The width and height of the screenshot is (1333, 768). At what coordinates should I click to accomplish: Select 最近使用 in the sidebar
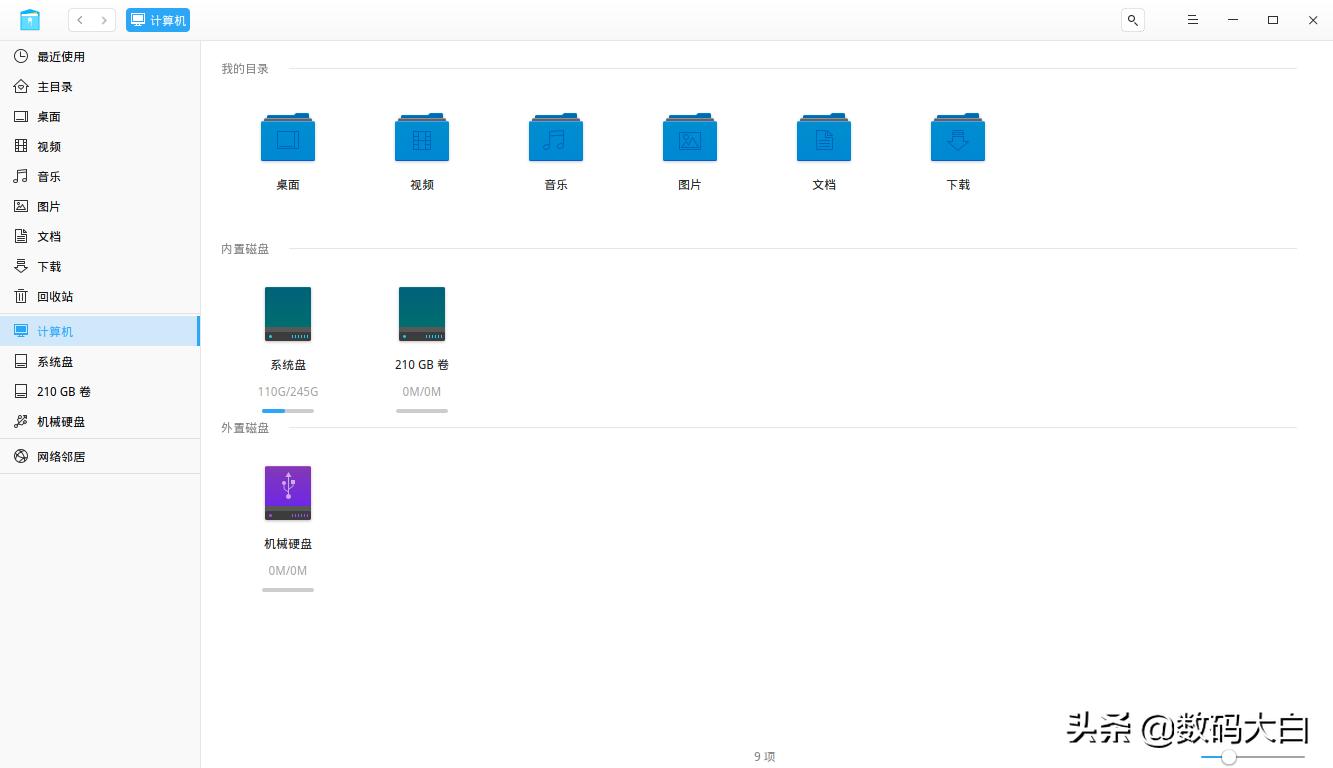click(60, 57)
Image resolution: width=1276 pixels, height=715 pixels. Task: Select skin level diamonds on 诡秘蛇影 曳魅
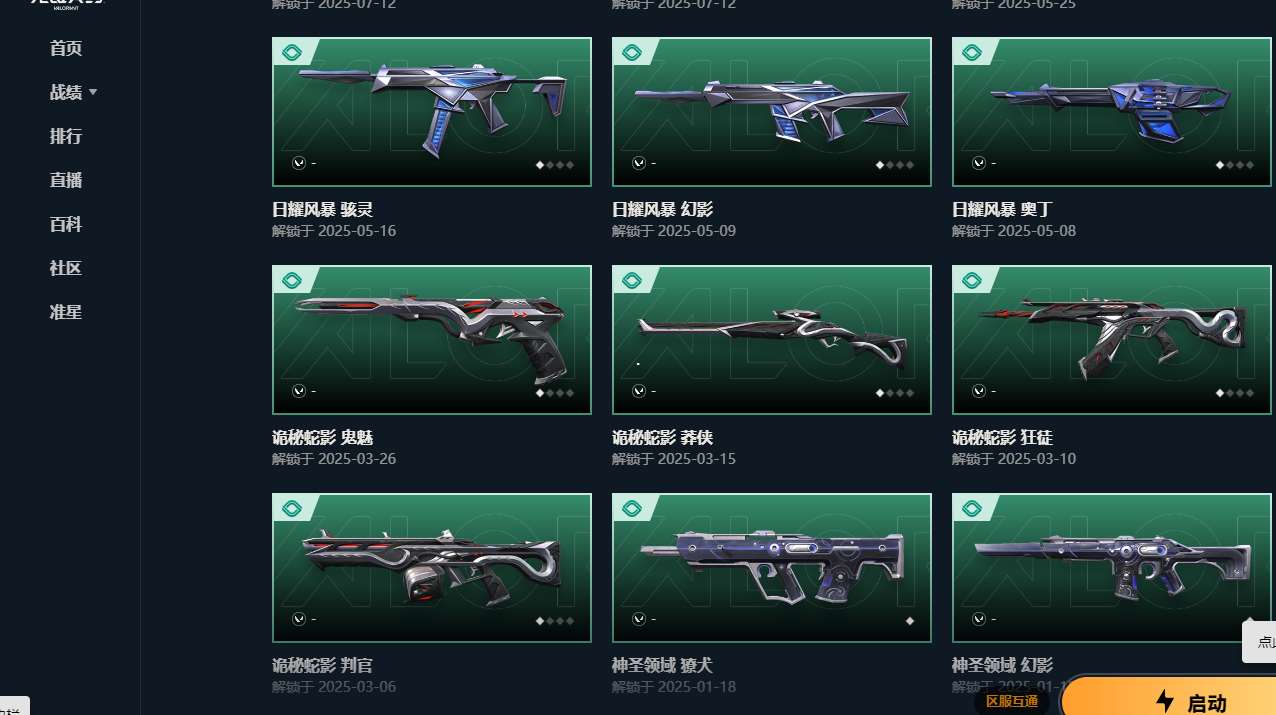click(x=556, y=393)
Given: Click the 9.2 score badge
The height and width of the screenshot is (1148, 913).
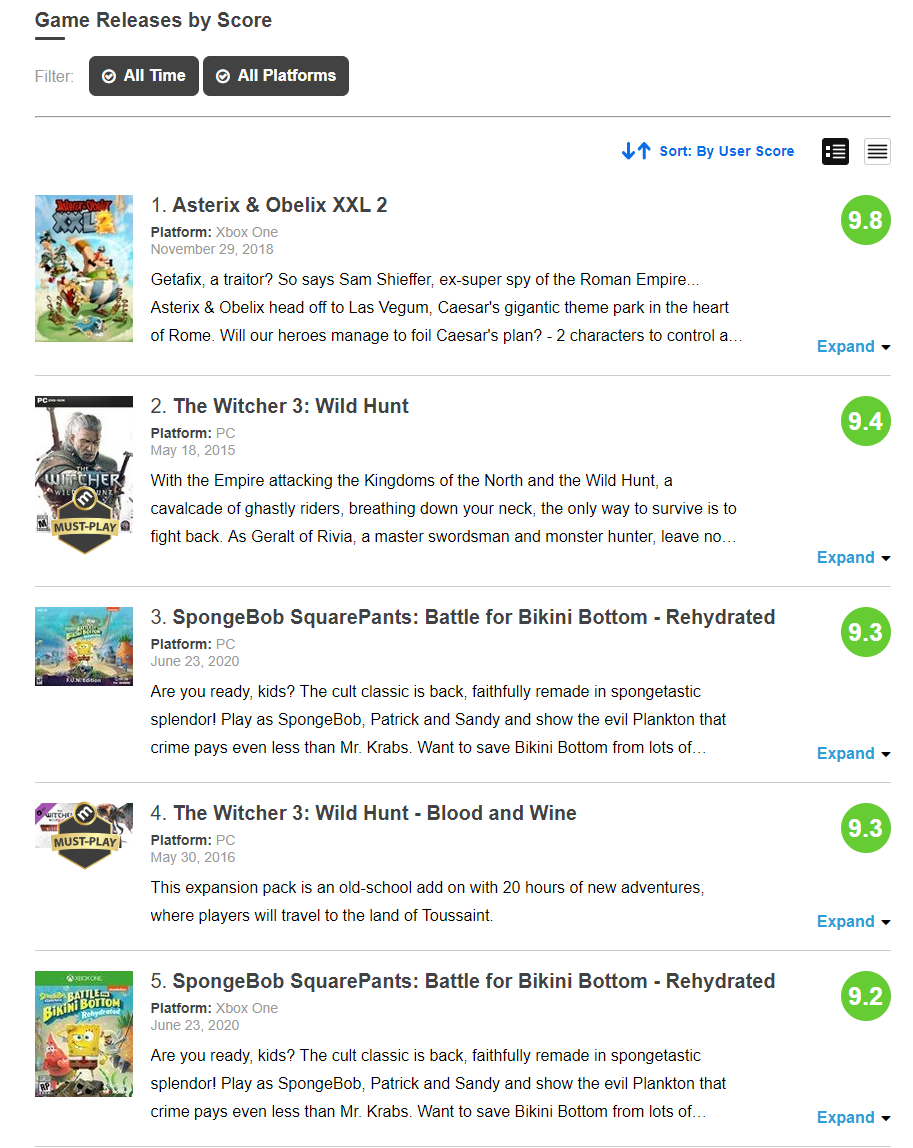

--

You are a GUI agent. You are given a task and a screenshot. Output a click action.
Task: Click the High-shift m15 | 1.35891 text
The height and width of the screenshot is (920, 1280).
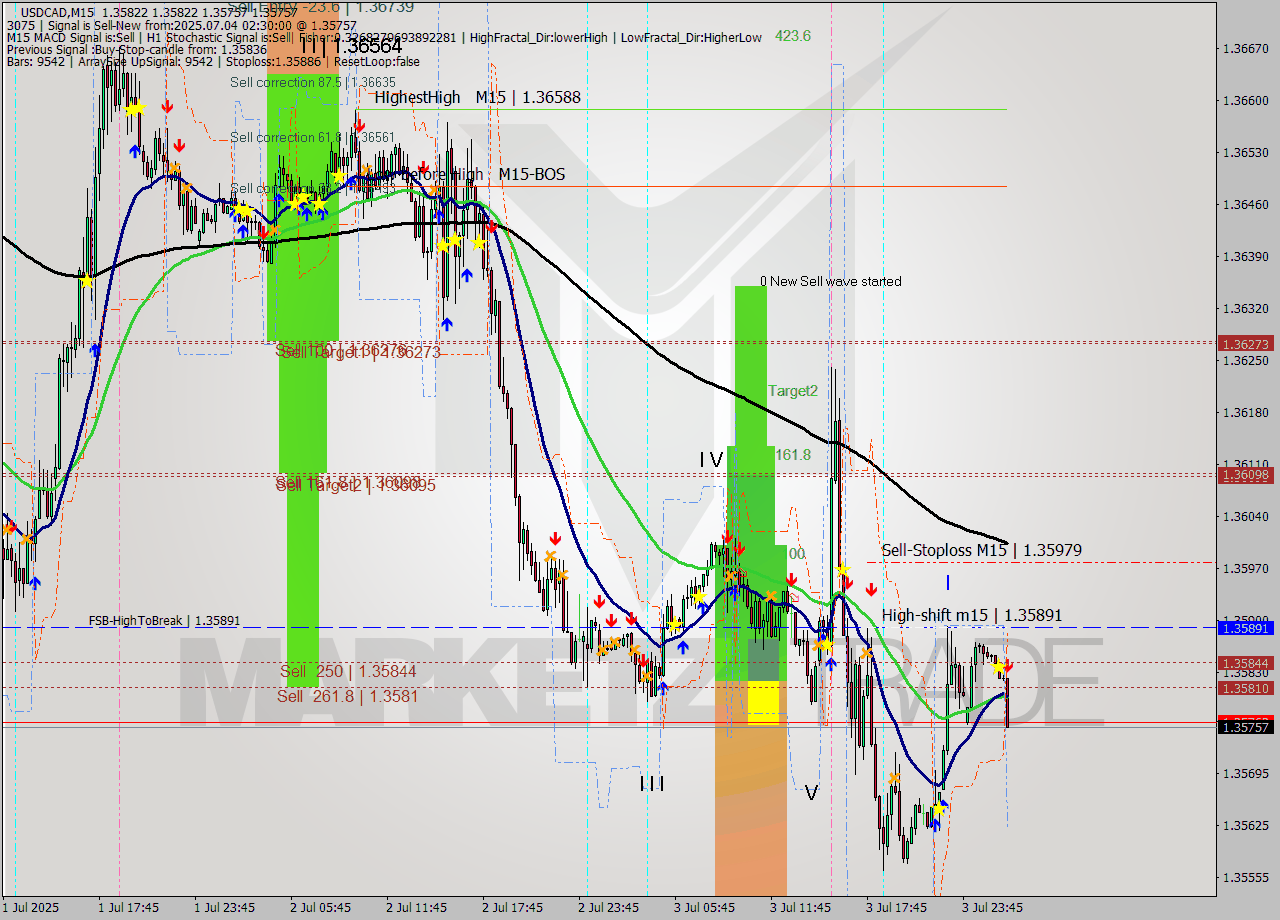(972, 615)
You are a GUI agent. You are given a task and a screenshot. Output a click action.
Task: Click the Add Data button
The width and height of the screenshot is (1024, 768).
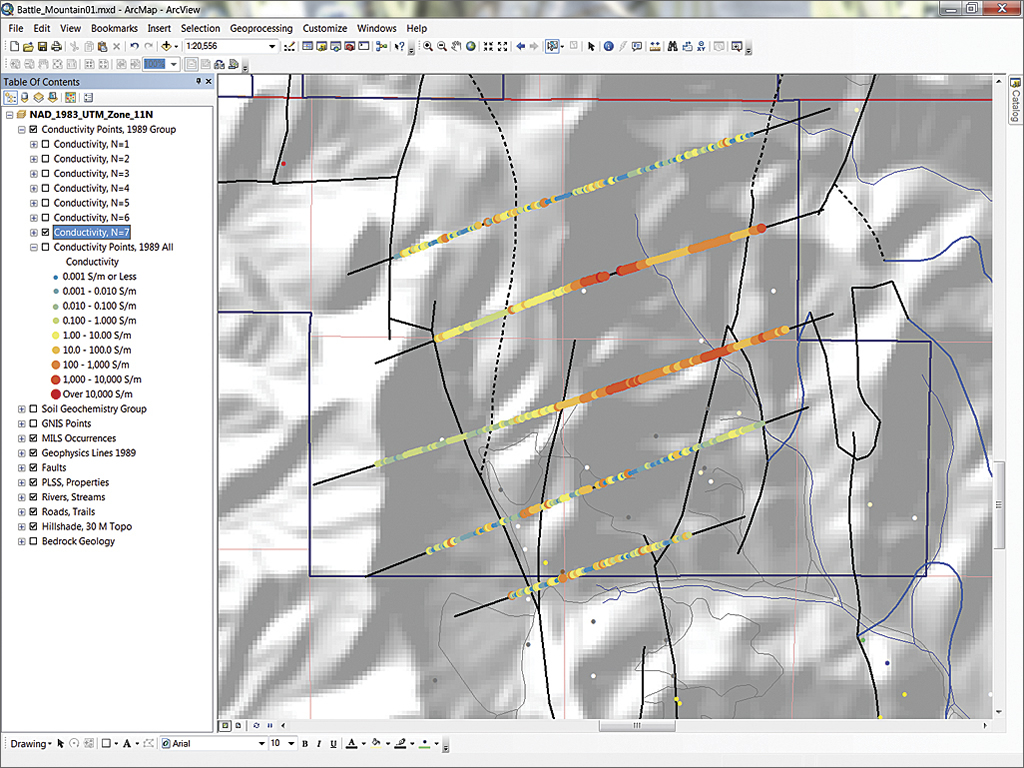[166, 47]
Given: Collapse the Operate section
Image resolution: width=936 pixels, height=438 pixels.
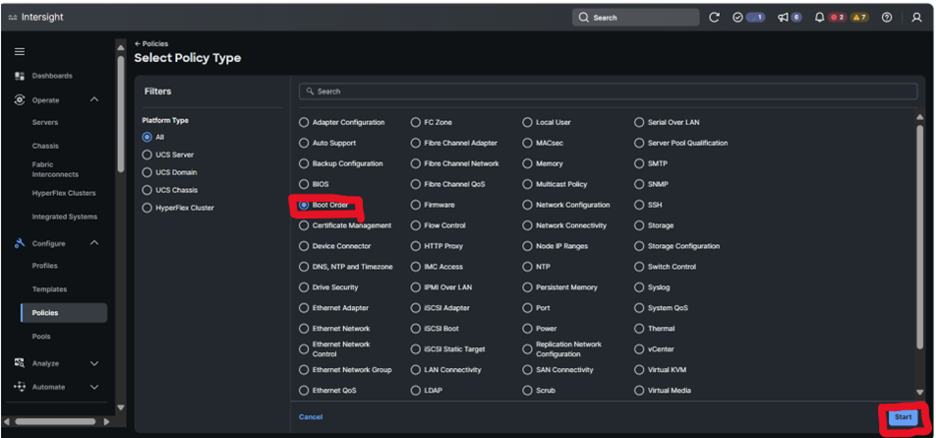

--

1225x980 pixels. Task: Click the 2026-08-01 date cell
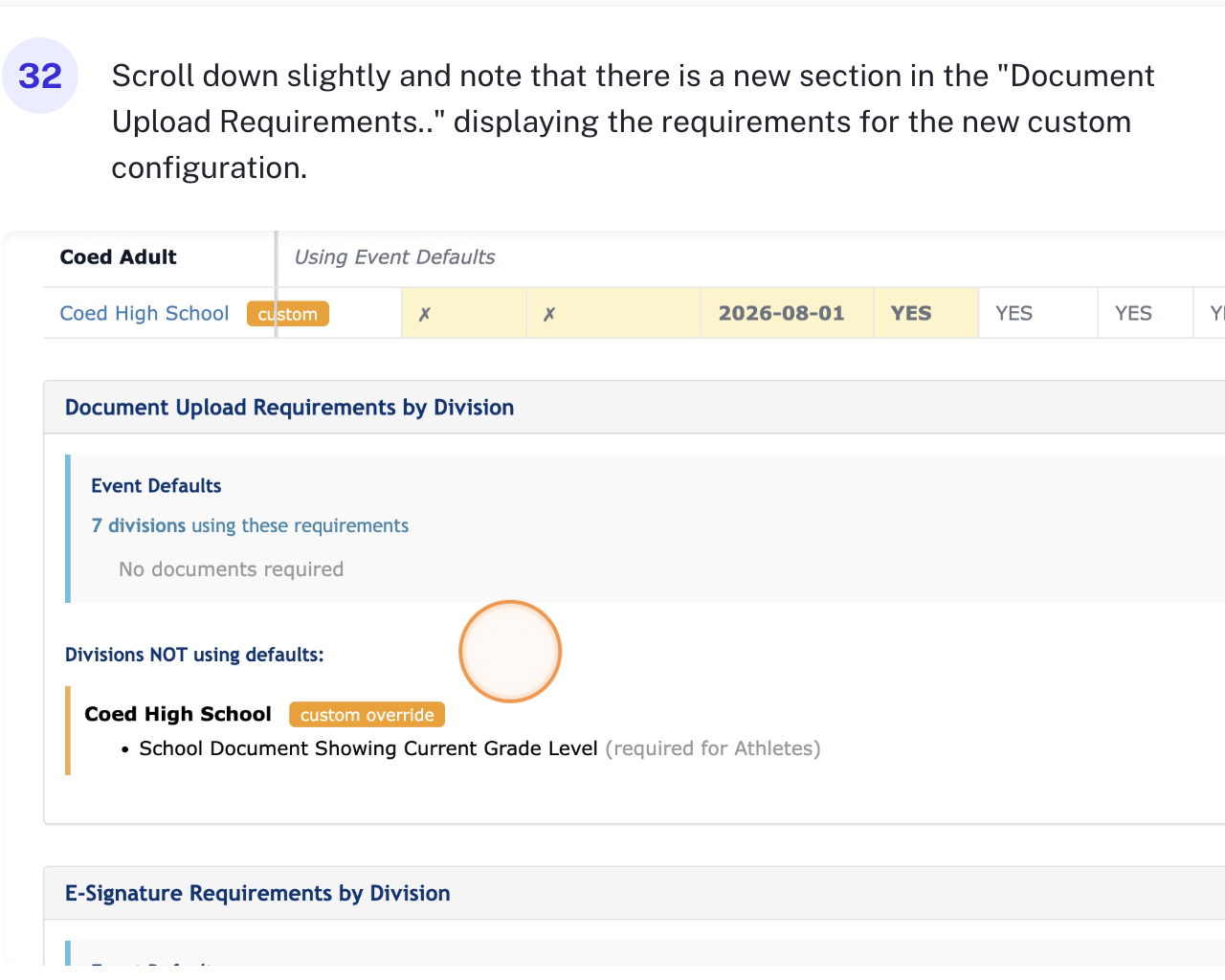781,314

Problem description:
The lines to set down run from the line with "The width and height of the screenshot is (1333, 768)." up to and including the line with "The height and width of the screenshot is (1148, 913)." in the entries above. Reproduce them exactly, with no pictures.

Result of this exercise:
The width and height of the screenshot is (1333, 768). At what coordinates should I click to accomplish: Select 最近使用 in the sidebar
click(60, 57)
Image resolution: width=1276 pixels, height=715 pixels. Task: Select skin level diamonds on 诡秘蛇影 曳魅
click(x=556, y=393)
Given: Click the 9.2 score badge
The height and width of the screenshot is (1148, 913).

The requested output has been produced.